Global telcos form London AI venture to fight spam calls
Five telecom operators have launched a London-headquartered joint venture, Syntelligence AI, to build artificial intelligence products for mobile networks and related services.
The venture is backed by the Global Telco AI Alliance, whose members include Deutsche Telekom, e&, Singtel, SK Telecom and SoftBank. The companies have set up Syntelligence AI as a jointly owned business and appointed representatives to its board.
Syntelligence AI is building its team and developing its first product. It has not set a timeline for commercial rollout, but said more details on an initial launch would follow.
Ownership and board
Each of the five operators holds an equal stake. The board includes Jan Hofmann (Deutsche Telekom), Harrison Lung (e&), William Woo (Singtel), SG Chung (SK Telecom) and Tadashi Iida (SoftBank).
SK Telecom's Suk-Geun Chung serves as chair. The board will meet quarterly to focus on product development plans and strategic partnerships.
Chief executive
Syntelligence AI appointed Prateek Choudhary as chief executive officer in October 2025. He has overseen product development and expansion since joining.
Choudhary previously worked at Meta on AI content-understanding models used in recommendations across News Feed, Instagram and Reels. Before that, he worked at Amazon on Prime Video distribution and user experience initiatives.
He framed the venture as part of a wider shift in how telecom operators manage networks and customer experience.
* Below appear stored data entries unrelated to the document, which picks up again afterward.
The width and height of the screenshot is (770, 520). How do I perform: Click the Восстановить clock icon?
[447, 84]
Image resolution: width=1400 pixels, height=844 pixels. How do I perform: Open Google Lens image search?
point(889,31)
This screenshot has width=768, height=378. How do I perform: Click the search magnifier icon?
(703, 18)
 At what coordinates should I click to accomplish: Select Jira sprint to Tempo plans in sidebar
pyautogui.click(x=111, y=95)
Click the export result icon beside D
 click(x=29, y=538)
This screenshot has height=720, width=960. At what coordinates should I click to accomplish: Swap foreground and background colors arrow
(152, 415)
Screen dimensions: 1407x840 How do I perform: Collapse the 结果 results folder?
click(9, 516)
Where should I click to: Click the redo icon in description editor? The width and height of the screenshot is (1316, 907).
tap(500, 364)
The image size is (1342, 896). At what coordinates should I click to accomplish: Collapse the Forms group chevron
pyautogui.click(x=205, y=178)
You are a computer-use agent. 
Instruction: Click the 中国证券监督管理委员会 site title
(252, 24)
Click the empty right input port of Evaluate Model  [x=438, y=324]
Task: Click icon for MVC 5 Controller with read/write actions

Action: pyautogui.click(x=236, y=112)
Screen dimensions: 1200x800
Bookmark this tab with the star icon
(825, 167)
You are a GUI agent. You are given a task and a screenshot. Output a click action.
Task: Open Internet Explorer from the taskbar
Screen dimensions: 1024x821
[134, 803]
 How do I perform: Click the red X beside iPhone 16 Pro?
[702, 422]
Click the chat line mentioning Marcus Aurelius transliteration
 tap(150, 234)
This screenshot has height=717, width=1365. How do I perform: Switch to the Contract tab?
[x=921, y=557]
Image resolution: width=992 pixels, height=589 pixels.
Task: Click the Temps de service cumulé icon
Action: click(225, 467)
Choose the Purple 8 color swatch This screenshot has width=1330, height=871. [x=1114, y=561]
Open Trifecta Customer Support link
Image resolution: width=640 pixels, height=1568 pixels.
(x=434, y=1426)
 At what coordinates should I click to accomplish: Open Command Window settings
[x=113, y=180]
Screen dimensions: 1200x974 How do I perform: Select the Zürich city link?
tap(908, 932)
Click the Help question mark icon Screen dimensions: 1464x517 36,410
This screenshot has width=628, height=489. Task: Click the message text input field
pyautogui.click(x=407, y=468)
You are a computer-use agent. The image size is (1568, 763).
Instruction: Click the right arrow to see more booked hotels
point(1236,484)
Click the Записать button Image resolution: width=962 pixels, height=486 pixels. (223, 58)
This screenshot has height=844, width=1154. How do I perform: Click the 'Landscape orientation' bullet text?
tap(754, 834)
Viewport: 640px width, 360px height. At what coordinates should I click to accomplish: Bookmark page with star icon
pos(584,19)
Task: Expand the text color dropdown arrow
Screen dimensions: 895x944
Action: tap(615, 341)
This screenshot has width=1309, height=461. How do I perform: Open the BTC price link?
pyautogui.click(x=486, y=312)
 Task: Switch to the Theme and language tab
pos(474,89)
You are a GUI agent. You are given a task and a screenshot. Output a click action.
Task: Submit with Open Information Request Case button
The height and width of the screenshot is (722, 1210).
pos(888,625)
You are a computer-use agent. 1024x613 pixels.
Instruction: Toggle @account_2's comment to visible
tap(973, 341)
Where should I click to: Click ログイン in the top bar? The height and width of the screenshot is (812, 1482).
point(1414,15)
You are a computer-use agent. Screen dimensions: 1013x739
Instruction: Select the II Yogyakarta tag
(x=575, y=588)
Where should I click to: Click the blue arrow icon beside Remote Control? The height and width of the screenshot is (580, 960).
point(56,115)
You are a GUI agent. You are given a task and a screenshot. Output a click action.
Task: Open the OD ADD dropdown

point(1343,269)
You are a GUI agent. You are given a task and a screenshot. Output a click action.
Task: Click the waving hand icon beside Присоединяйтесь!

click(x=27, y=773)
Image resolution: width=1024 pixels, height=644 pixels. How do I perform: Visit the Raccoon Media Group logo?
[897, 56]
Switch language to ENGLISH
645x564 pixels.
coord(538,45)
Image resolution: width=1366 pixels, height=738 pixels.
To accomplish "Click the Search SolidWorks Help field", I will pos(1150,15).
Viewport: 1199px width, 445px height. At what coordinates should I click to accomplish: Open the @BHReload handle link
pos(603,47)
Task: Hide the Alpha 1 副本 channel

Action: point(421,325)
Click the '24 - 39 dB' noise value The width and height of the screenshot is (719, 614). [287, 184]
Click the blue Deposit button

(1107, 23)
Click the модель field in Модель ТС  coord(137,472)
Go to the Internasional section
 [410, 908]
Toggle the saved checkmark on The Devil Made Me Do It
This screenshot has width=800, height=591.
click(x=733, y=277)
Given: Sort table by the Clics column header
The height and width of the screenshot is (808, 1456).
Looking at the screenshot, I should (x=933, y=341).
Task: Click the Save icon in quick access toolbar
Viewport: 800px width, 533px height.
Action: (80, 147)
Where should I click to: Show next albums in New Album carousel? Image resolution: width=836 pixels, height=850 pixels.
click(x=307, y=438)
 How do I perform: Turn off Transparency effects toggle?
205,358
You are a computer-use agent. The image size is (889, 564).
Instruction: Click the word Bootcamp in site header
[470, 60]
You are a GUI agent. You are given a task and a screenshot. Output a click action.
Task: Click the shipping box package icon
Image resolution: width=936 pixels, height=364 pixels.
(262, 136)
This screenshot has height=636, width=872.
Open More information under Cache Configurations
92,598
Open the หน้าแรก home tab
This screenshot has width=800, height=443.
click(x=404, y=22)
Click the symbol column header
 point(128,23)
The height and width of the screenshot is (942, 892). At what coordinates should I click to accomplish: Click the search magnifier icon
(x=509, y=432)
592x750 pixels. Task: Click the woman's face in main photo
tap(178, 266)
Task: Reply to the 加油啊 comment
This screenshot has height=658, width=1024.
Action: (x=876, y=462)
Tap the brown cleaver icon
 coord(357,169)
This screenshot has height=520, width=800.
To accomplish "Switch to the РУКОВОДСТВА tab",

"The telecommunications industry is entering a new phase in user experience and operational efficiency, enabled by rapid advances in AI. It's a significant moment which offers telecoms companies a real opportunity to shape what comes next. Building AI-powered services that strengthen their role will deepen customer value and set a new standard for network experience for years to come," said Prateek Choudhary, CEO, Syntelligence AI.
Spam call focus
An early focus is spam and scam calls, which operators have been trying to tackle through device-based tools, customer reporting and network-level blocking.
Syntelligence AI linked the work to declining user trust in calls from unknown numbers and highlighted the difficulty of screening spam at scale.
It cited figures that 92% of Americans received spam calls in 2024 and that spam calls resulted in USD $41.8 billion in losses globally. It also noted that scam activity often goes unreported and that official totals can undercount the impact.
Existing approaches often rely on rule-based detection or crowdsourced reporting. Some tools are also tied to specific devices or hardware platforms.
Network-level data
Syntelligence AI plans to build products that work at the network level, rather than solely on handsets, with models trained on large volumes of call patterns and related data.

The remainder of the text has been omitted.